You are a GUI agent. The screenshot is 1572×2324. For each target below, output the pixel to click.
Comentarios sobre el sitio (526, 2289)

==

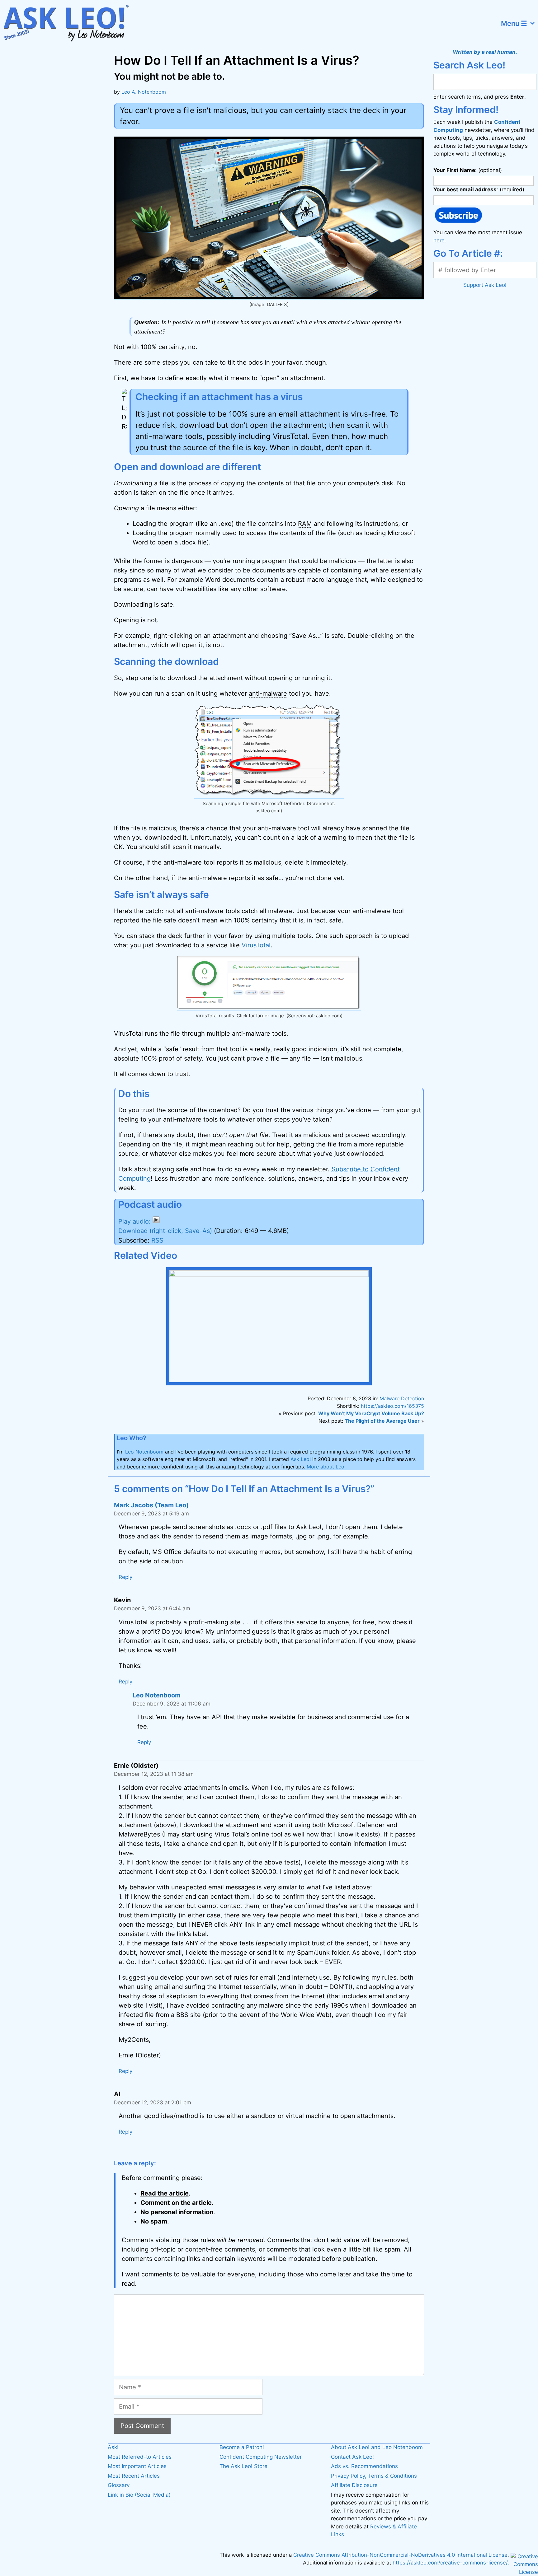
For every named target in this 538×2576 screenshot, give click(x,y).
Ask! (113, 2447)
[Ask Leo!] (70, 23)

ACTIVITY - Wherever the string "screenshot" occurs in the data, copy the line that holds it.

RESULT OF THE EXERCISE -
You are a GUI agent. The screenshot is 1572×2324. For each target below, output the pixel to click.
For every named target in this 538×2576 screenshot, give click(x,y).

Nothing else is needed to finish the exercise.